Papua New Guinean art
Papua New Guinean art has a long rich diverse tradition. In particular, it is world-famous for carved wooden sculpture: masks, canoes and story-boards. Papua New Guinea also has a wide variety of clay, stone, bone, animal and natural die art. Many of the best collections of these are held in overseas museums.

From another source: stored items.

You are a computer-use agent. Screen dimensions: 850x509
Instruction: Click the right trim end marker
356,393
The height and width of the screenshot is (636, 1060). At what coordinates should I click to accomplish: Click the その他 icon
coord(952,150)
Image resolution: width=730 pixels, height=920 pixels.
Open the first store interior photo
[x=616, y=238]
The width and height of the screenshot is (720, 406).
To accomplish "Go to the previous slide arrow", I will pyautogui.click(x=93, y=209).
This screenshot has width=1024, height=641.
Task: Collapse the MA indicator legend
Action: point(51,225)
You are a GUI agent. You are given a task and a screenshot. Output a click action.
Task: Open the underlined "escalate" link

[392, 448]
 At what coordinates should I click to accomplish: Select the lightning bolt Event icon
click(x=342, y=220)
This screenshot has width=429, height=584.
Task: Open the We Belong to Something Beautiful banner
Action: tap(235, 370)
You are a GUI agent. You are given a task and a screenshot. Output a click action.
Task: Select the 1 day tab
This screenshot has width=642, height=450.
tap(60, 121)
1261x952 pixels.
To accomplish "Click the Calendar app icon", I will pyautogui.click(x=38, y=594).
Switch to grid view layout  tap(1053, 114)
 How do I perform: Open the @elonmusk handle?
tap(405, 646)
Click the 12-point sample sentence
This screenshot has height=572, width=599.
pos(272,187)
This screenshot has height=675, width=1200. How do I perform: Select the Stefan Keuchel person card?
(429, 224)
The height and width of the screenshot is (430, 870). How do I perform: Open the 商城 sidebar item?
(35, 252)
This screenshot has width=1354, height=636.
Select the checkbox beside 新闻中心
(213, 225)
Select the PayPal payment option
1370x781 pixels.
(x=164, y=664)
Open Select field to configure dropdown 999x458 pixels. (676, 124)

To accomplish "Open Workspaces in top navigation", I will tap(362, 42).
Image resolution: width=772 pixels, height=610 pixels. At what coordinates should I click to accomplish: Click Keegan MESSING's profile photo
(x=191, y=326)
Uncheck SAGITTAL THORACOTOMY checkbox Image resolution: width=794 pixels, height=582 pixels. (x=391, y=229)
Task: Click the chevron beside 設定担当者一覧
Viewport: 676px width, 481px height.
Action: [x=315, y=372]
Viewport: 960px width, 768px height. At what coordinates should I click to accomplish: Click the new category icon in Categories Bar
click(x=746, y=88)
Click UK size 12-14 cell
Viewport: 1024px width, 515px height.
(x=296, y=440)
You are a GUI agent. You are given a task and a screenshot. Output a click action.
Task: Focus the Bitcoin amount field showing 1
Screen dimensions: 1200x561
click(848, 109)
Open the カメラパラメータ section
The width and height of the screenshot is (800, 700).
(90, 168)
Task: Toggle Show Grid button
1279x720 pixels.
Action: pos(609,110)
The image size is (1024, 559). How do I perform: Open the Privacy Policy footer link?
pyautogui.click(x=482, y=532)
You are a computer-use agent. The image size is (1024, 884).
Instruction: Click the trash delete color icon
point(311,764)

Some of the artists regarded as being in the first wave of contemporary art in Papua New Guinea are: Mathias Kauage OBE (born 1944), Timothy Akis, Jakupa Ako and Joe Nalo, all from the tough urban area of Port Moresby. Kauage won Australia's Blake Prize for Religious Art, four of his works are in the Gallery of Modern Art in Glasgow, and he had a solo show in 2005 at the Horniman Museum, "Kauage's Visions: Art from Papua New Guinea". Other noted Papua New Guinean visual artists include Larry Santana, Martin Morububuna and Heso Kiwi.[1]
The works shown below, in composite images, were done while the artists were visiting California but are traditional in content and medium.[2]
- A male spirit dance mask from Kabriman Village, Blackwater River Basin, East Sepik Province, 1960–1973. In the collection of The Children's Museum of Indianapolis
- Carved tree trunks, Stanford sculpture garden.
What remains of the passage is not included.